Waste-to-energy material: Winery-waste derived heteroatoms containing graphene-like porous carbon for high-voltage supercapacitor

Abstract

Recycling industrial waste to produce energy and storage materials provides the best means of addressing its environmental impact and achieving economic benefits. This study used solid industrial winery waste to prepare an innovative heteroatom containing graphene-like porous carbon (HGPC) by simple heat treatment and chemical activation using KOH. The prepared N and S containing HGPC had a thin sheet-like structure, a high specific surface area (925.00 m2/g), and a micro-meso-porosity suitable for sustainable energy storage applications.

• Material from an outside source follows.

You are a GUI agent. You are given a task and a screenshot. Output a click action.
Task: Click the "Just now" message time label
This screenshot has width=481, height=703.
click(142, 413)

A density functional theory investigation indicated that the synergistic effects of N and S co-doping enhanced both conductivity and electrolyte ion (Na+) diffusion kinetics in HGPC samples. When the solid winery waste-derived HGPC was used in a supercapacitor (SC) cell assembly with a diglyme-based electrolyte, it delivered an operating voltage window of 2.0 V, which was about twice as wide as those reported for symmetric SCs and compared well with those of asymmetric/hybrid SCs. In addition, it had a specific capacitance of 32 F/g (at the cell level) with a high energy density of 17.7 Wh/kg at a power density of 303.42 W/kg and excellent cycling stability over 10,000 charge/discharge cycles. This work shows that the solid winery waste-derived HGPC can be utilized for future SCs technology by replacing costly commercial YP-50F carbon to provide enhanced energy storage in a sustainable, green manner.